| ||||||||||||||
MEDIA FOOTNOTE:Public Appears to Shrug Off Reporter’s Misdeeds“Carol Klingel had to chuckle. The New York Times was reporting—on the front page, no less—that her son, a Marine scout who had been wounded in Iraq, struggled with flashbacks, “his mind wandering from images of his girlfriend back in Ohio to the sight of an exploding fireball.” “The story was wrenching. It was also wrong. For starters, Lance Cpl. James Klingel didn't have a girlfriend. He had broken up with his most recent sweetheart before he was deployed to the Gulf. “We were laughing about it. I kept asking him, which girl would be thinking that she was the girl mentioned in the story,” his mom said. “The Klingels knew that reporter Jayson Blair had gotten the facts wrong. But they didn't call the New York Times to complain.
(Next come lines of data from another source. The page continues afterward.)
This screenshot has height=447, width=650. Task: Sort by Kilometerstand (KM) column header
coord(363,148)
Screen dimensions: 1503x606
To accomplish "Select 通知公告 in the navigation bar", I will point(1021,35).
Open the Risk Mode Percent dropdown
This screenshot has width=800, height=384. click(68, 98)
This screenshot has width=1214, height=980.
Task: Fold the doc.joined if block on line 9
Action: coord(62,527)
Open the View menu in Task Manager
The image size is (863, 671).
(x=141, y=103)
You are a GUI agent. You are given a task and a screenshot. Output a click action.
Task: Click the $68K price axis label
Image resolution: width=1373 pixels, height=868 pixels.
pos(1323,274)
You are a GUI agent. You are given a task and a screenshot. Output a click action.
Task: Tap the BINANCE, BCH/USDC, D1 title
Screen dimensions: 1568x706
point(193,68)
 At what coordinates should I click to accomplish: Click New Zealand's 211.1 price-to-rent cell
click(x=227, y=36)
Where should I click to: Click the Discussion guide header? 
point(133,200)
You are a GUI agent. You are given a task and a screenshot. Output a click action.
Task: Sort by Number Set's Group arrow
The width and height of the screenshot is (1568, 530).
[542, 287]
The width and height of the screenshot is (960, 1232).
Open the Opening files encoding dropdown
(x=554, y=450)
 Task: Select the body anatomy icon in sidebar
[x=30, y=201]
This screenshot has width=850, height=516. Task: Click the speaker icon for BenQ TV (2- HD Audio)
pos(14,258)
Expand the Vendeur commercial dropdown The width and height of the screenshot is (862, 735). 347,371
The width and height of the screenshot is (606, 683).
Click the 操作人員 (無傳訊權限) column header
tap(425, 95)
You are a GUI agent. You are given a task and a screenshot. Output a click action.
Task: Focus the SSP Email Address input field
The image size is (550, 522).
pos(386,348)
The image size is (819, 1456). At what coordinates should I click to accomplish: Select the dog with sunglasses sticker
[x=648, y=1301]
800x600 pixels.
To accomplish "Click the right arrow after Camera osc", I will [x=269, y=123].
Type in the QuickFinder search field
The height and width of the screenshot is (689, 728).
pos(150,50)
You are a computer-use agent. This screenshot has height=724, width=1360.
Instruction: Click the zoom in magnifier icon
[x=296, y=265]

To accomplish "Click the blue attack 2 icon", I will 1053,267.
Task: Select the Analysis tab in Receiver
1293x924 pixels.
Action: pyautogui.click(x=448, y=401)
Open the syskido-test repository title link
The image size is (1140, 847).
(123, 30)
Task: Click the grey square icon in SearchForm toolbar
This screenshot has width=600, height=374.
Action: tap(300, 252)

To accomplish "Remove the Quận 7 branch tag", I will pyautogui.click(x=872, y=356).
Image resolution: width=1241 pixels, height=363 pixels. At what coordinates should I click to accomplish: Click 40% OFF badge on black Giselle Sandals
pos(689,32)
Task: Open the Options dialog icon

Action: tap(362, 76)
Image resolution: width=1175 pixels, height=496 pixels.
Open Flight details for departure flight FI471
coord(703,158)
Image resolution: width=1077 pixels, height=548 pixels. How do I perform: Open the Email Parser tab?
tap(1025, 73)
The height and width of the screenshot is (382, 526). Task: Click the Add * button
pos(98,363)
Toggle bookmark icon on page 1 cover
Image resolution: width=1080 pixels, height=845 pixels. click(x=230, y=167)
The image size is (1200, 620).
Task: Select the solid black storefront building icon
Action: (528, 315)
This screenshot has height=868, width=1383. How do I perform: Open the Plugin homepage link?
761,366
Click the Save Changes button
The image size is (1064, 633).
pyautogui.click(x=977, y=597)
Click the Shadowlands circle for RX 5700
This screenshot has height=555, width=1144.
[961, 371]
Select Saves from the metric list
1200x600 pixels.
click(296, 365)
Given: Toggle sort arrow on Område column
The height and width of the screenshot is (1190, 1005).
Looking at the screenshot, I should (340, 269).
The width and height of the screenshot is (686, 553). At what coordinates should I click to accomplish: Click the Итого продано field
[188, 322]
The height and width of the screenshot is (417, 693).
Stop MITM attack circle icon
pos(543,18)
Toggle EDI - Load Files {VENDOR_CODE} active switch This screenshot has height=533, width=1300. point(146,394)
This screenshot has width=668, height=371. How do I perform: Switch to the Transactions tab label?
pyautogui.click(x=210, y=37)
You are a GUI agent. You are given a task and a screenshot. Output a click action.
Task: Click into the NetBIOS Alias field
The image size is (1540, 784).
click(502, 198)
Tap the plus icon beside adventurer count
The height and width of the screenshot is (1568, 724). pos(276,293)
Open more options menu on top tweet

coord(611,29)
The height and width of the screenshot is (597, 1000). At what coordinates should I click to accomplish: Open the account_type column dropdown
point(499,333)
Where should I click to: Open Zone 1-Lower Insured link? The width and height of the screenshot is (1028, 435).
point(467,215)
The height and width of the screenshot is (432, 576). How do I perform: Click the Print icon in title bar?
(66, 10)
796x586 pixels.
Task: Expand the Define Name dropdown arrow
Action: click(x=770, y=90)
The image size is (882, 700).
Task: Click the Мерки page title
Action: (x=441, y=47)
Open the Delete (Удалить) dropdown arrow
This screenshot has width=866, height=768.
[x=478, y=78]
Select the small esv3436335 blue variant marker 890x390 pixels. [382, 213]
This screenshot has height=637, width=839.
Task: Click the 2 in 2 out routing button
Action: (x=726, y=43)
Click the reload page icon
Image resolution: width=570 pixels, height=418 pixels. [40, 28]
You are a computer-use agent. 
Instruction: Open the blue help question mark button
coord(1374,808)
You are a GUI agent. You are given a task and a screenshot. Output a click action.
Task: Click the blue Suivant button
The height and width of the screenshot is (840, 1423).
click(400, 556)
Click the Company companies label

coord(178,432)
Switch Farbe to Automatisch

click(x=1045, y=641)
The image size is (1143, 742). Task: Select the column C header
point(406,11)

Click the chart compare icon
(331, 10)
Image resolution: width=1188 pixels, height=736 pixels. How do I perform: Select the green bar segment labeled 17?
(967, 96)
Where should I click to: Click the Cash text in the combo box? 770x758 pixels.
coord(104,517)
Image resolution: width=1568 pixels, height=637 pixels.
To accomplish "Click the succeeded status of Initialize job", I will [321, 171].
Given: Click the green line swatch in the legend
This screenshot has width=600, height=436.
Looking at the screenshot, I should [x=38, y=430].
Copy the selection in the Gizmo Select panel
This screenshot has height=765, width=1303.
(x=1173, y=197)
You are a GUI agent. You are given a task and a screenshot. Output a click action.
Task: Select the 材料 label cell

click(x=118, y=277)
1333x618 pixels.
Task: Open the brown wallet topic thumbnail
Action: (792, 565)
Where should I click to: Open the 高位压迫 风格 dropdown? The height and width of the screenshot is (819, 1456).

They didn't write to demand a correction. “In a telling sign of how little Americans seem to trust the press, many of the people Blair wrote falsely about in the last seven months shrugged off his mistakes as more examples of sloppy, melodramatic reporting. Some protested strenuously, demanding corrections, only to give up in frustration....” Source: Los Angeles Times. Read the whole sorry story here.
Copyright © 2003 The Baltimore Chronicle and The Sentinel.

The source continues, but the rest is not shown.